*** RECORDED DATA ***

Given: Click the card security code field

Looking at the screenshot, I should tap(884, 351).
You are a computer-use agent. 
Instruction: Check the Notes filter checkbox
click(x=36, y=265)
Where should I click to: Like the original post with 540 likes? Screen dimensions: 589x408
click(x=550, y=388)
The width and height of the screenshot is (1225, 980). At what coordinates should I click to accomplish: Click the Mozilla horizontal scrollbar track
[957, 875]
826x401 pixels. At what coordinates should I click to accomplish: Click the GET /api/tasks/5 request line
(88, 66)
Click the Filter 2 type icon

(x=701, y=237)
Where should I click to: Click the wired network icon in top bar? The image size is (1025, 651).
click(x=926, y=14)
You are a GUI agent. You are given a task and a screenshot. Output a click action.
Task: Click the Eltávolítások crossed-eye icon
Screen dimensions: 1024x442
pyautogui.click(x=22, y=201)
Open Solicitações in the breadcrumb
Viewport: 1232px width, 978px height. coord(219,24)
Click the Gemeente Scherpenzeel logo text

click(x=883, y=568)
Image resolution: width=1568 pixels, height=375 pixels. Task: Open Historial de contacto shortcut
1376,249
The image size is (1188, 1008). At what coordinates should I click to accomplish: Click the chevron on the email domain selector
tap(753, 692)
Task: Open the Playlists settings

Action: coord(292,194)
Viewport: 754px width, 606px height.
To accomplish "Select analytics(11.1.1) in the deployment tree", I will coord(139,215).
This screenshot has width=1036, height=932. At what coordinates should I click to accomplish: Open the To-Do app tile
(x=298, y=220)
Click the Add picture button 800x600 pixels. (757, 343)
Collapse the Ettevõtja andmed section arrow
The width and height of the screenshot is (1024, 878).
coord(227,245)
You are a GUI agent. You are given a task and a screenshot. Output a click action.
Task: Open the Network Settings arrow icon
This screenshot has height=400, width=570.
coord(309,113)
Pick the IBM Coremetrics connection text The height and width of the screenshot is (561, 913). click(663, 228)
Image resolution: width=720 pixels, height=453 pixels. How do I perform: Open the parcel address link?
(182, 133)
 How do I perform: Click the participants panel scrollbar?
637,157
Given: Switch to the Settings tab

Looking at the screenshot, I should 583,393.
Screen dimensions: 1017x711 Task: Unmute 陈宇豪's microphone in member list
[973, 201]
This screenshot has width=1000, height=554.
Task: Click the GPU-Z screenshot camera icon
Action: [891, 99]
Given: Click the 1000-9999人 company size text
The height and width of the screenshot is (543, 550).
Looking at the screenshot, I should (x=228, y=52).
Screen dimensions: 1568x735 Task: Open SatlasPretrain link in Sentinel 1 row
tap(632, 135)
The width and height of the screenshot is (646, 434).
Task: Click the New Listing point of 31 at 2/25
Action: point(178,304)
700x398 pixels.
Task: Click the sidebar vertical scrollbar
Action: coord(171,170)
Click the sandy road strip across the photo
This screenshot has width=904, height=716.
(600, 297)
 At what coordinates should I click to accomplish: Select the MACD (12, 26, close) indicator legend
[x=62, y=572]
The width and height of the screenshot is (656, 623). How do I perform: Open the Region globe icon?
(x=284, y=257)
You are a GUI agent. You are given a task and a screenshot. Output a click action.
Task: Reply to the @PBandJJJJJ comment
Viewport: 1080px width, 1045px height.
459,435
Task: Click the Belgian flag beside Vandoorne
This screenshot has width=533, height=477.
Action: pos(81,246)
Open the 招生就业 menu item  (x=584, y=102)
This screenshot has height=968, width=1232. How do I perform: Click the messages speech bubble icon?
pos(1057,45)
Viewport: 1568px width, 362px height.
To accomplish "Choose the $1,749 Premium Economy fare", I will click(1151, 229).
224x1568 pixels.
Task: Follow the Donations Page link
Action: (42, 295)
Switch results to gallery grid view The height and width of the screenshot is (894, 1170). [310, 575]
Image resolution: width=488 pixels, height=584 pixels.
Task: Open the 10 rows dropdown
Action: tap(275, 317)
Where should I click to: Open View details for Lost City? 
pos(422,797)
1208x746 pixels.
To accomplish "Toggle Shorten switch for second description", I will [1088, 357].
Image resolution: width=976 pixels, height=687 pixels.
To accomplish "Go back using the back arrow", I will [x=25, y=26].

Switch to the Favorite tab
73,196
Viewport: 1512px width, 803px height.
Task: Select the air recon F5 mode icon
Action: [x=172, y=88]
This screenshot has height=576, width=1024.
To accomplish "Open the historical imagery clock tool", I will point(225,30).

***

▸ **WORK REQUEST**:
Using the data above, output each line exactly.

▸ **RESPONSE TO THIS EXERCISE**:
Given: Click the card security code field

Looking at the screenshot, I should tap(884, 351).
You are a computer-use agent. 
Instruction: Check the Notes filter checkbox
click(x=36, y=265)
Where should I click to: Like the original post with 540 likes? Screen dimensions: 589x408
click(x=550, y=388)
The width and height of the screenshot is (1225, 980). At what coordinates should I click to accomplish: Click the Mozilla horizontal scrollbar track
[957, 875]
826x401 pixels. At what coordinates should I click to accomplish: Click the GET /api/tasks/5 request line
(88, 66)
Click the Filter 2 type icon

(x=701, y=237)
Where should I click to: Click the wired network icon in top bar? The image size is (1025, 651).
click(x=926, y=14)
You are a GUI agent. You are given a task and a screenshot. Output a click action.
Task: Click the Eltávolítások crossed-eye icon
Screen dimensions: 1024x442
pyautogui.click(x=22, y=201)
Open Solicitações in the breadcrumb
Viewport: 1232px width, 978px height. coord(219,24)
Click the Gemeente Scherpenzeel logo text

click(x=883, y=568)
Image resolution: width=1568 pixels, height=375 pixels. Task: Open Historial de contacto shortcut
1376,249
The image size is (1188, 1008). At what coordinates should I click to accomplish: Click the chevron on the email domain selector
tap(753, 692)
Task: Open the Playlists settings

Action: coord(292,194)
Viewport: 754px width, 606px height.
To accomplish "Select analytics(11.1.1) in the deployment tree", I will coord(139,215).
This screenshot has width=1036, height=932. At what coordinates should I click to accomplish: Open the To-Do app tile
(x=298, y=220)
Click the Add picture button 800x600 pixels. (757, 343)
Collapse the Ettevõtja andmed section arrow
The width and height of the screenshot is (1024, 878).
coord(227,245)
You are a GUI agent. You are given a task and a screenshot. Output a click action.
Task: Open the Network Settings arrow icon
This screenshot has height=400, width=570.
coord(309,113)
Pick the IBM Coremetrics connection text The height and width of the screenshot is (561, 913). click(663, 228)
Image resolution: width=720 pixels, height=453 pixels. How do I perform: Open the parcel address link?
(182, 133)
 How do I perform: Click the participants panel scrollbar?
637,157
Given: Switch to the Settings tab

Looking at the screenshot, I should 583,393.
Screen dimensions: 1017x711 Task: Unmute 陈宇豪's microphone in member list
[973, 201]
This screenshot has width=1000, height=554.
Task: Click the GPU-Z screenshot camera icon
Action: [891, 99]
Given: Click the 1000-9999人 company size text
The height and width of the screenshot is (543, 550).
Looking at the screenshot, I should (x=228, y=52).
Screen dimensions: 1568x735 Task: Open SatlasPretrain link in Sentinel 1 row
tap(632, 135)
The width and height of the screenshot is (646, 434).
Task: Click the New Listing point of 31 at 2/25
Action: point(178,304)
700x398 pixels.
Task: Click the sidebar vertical scrollbar
Action: coord(171,170)
Click the sandy road strip across the photo
This screenshot has width=904, height=716.
(600, 297)
 At what coordinates should I click to accomplish: Select the MACD (12, 26, close) indicator legend
[x=62, y=572]
The width and height of the screenshot is (656, 623). How do I perform: Open the Region globe icon?
(x=284, y=257)
You are a GUI agent. You are given a task and a screenshot. Output a click action.
Task: Reply to the @PBandJJJJJ comment
Viewport: 1080px width, 1045px height.
459,435
Task: Click the Belgian flag beside Vandoorne
This screenshot has width=533, height=477.
Action: pos(81,246)
Open the 招生就业 menu item  (x=584, y=102)
This screenshot has height=968, width=1232. How do I perform: Click the messages speech bubble icon?
pos(1057,45)
Viewport: 1568px width, 362px height.
To accomplish "Choose the $1,749 Premium Economy fare", I will click(1151, 229).
224x1568 pixels.
Task: Follow the Donations Page link
Action: (42, 295)
Switch results to gallery grid view The height and width of the screenshot is (894, 1170). [310, 575]
Image resolution: width=488 pixels, height=584 pixels.
Task: Open the 10 rows dropdown
Action: tap(275, 317)
Where should I click to: Open View details for Lost City? 
pos(422,797)
1208x746 pixels.
To accomplish "Toggle Shorten switch for second description", I will [1088, 357].
Image resolution: width=976 pixels, height=687 pixels.
To accomplish "Go back using the back arrow", I will [x=25, y=26].

Switch to the Favorite tab
73,196
Viewport: 1512px width, 803px height.
Task: Select the air recon F5 mode icon
Action: [x=172, y=88]
This screenshot has height=576, width=1024.
To accomplish "Open the historical imagery clock tool", I will point(225,30).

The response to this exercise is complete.